- [TASK TO CARRY OUT] Pictures are to be left out, and only the lines from the one with "Open row actions for Paid Time Off request" through the last line of the listing below are to be repeated exactly.

- [RECORDS SUPPLIED]
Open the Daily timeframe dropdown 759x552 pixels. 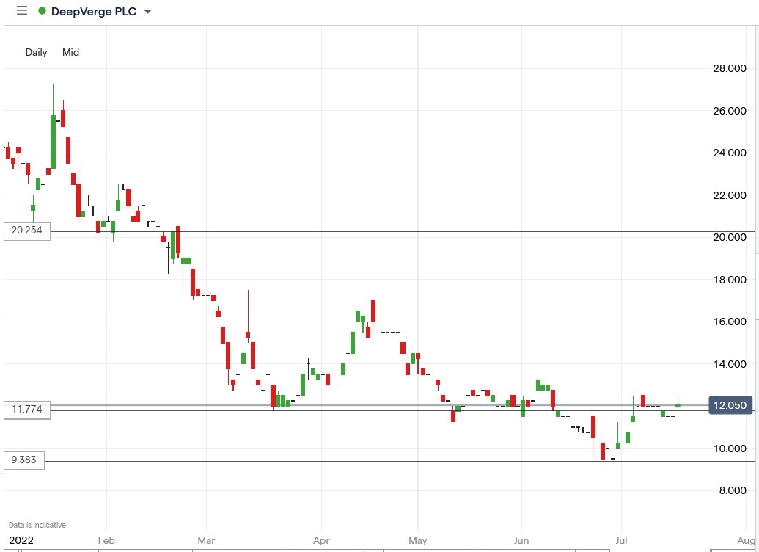(x=36, y=52)
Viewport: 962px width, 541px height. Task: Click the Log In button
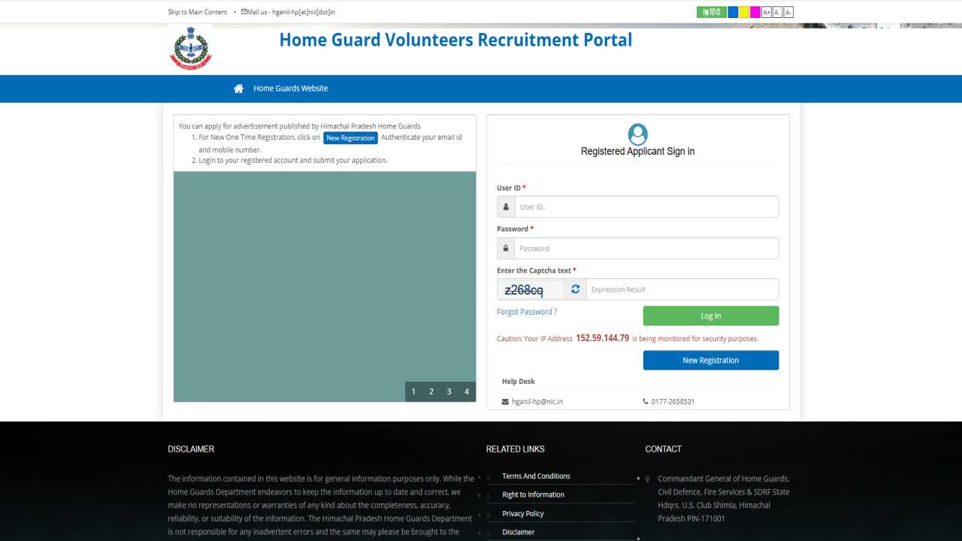pos(710,316)

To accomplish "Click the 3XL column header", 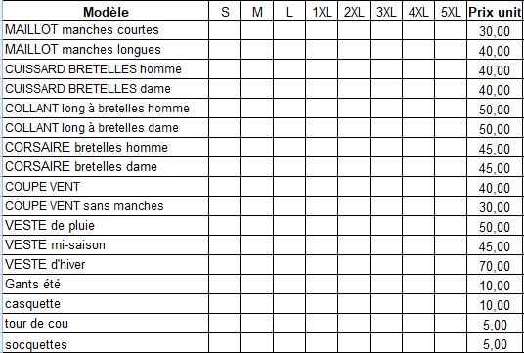I will pos(386,11).
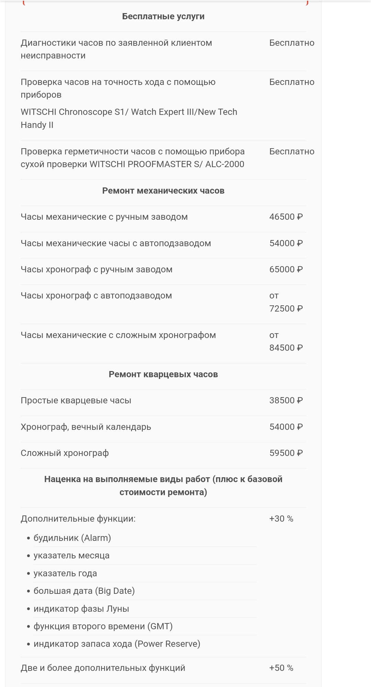
Task: Tap the 59500 ₽ price
Action: click(286, 453)
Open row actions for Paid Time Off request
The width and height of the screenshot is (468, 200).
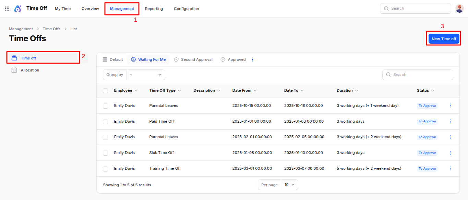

- [RESPONSE TO THE EXERCISE]
Open row actions for Paid Time Off request
The width and height of the screenshot is (468, 200).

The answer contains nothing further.